→ What is needed
Below are the records; give again exactly the line with "Task: Click the Analytics chart icon", the line with "the Daging Sapi", and each line that lies between them, and nothing besides.

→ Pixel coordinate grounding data
▽

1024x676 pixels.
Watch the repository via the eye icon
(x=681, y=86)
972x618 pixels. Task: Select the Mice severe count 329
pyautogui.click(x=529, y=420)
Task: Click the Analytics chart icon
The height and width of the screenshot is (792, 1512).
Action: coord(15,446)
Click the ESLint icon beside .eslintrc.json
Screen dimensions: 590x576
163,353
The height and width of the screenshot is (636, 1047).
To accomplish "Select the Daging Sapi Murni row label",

△
▽

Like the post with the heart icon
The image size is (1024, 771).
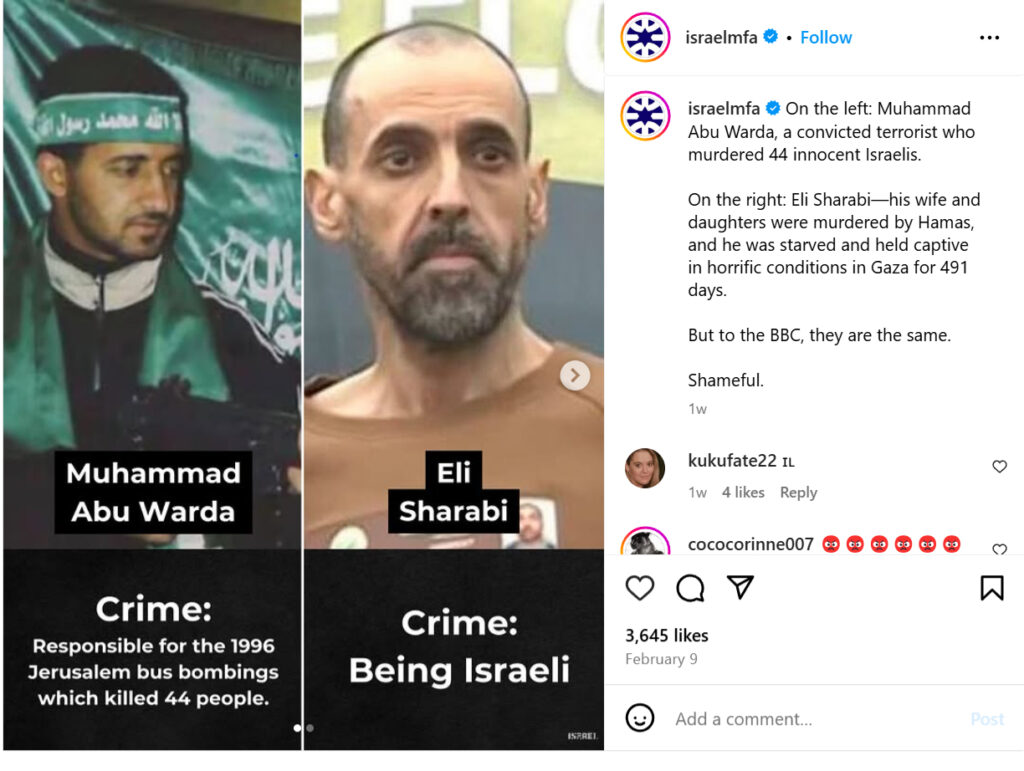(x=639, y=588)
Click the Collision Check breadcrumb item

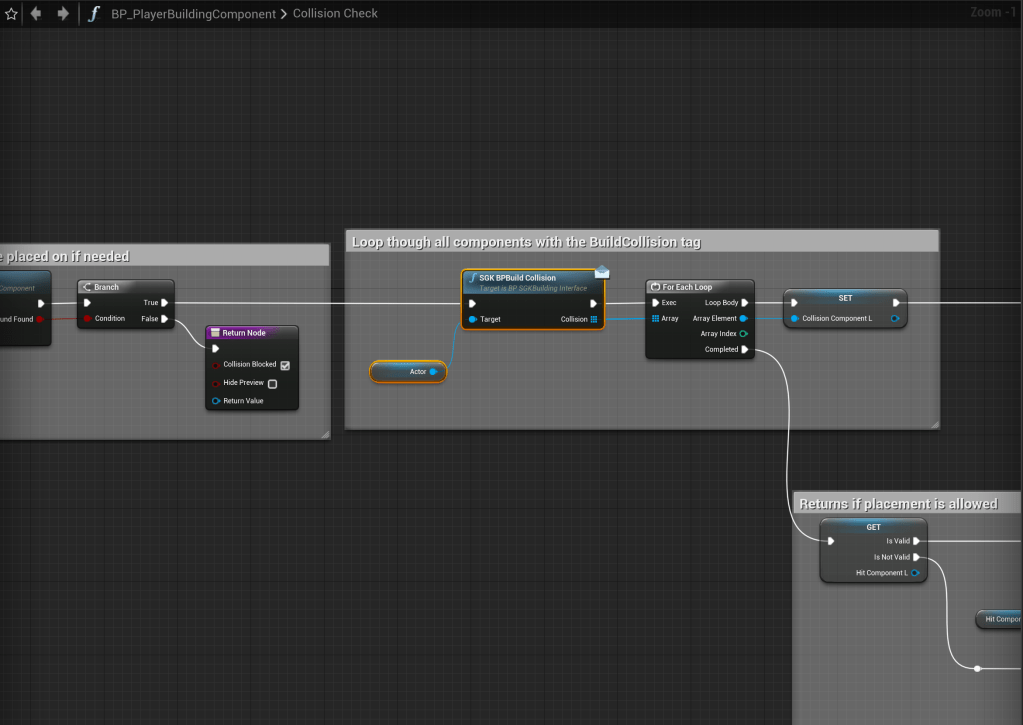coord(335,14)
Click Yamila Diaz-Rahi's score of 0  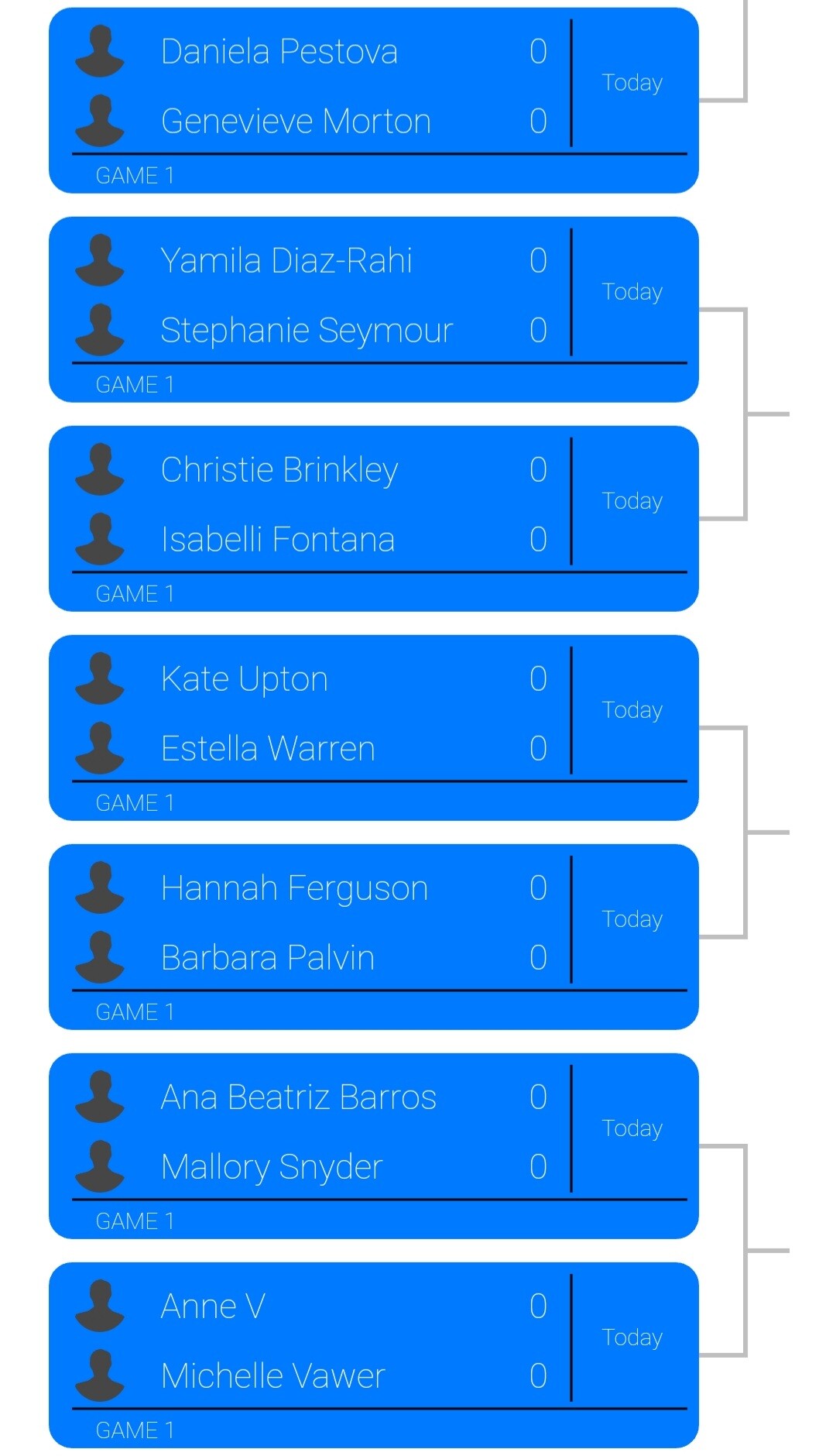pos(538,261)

△

→ Answer space
Task: Click the Analytics chart icon
The height and width of the screenshot is (792, 1512).
Action: coord(15,446)
Click the ESLint icon beside .eslintrc.json
Screen dimensions: 590x576
163,353
The height and width of the screenshot is (636, 1047).
To accomplish "Select the Daging Sapi Murni row label",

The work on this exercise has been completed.